**Given data:**
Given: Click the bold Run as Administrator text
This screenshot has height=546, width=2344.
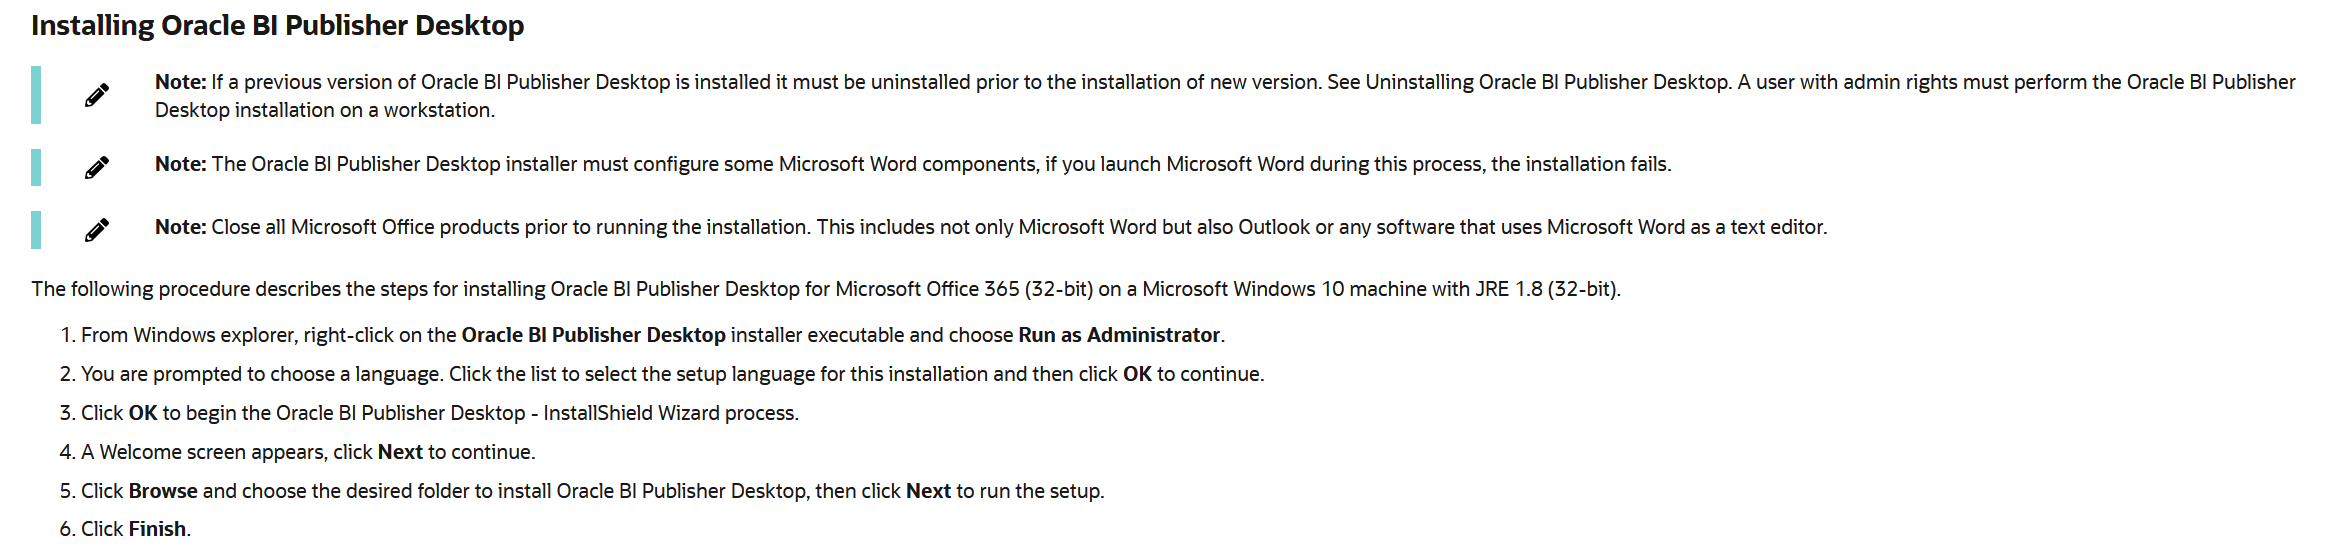Looking at the screenshot, I should (1119, 335).
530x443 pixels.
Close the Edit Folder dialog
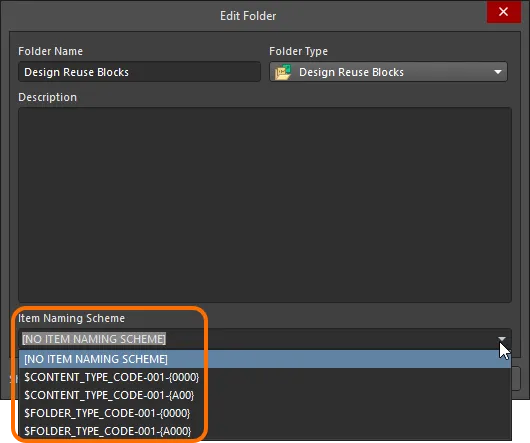click(x=503, y=12)
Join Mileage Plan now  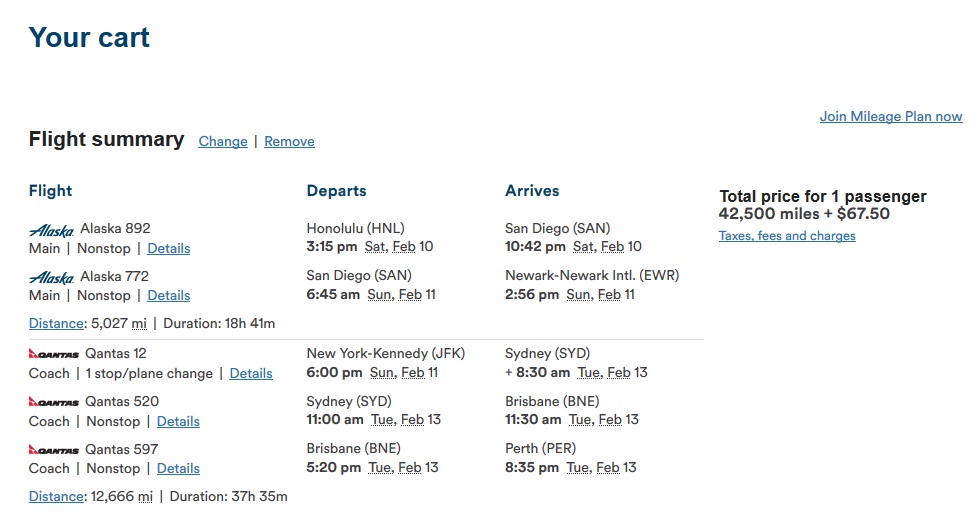pos(890,116)
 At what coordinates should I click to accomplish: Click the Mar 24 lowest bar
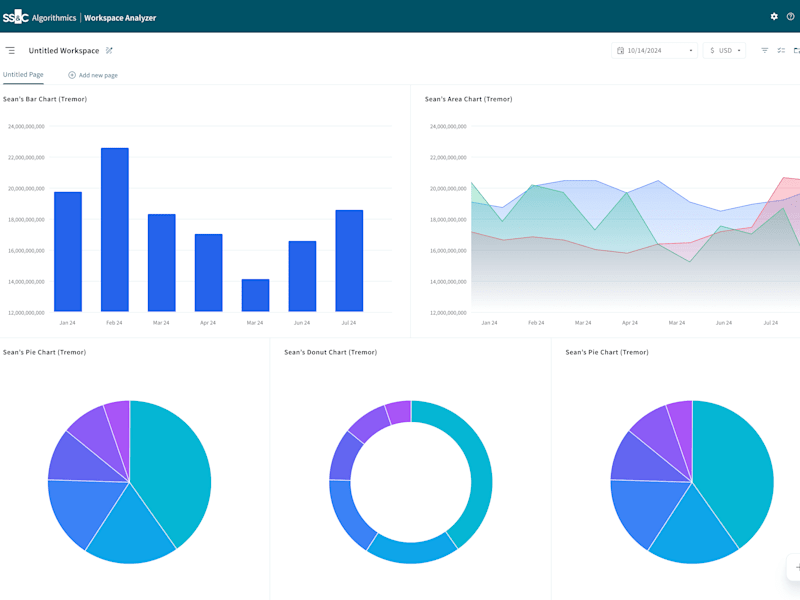pyautogui.click(x=255, y=295)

**Your task:**
The lines to be extracted begin at the line containing "At what coordinates" and continue through the final line of the material above, both ends included. Reproduce them exactly, without the pictures.

**Task answer:**
 At what coordinates should I click to accomplish: Click the Mar 24 lowest bar
pyautogui.click(x=255, y=295)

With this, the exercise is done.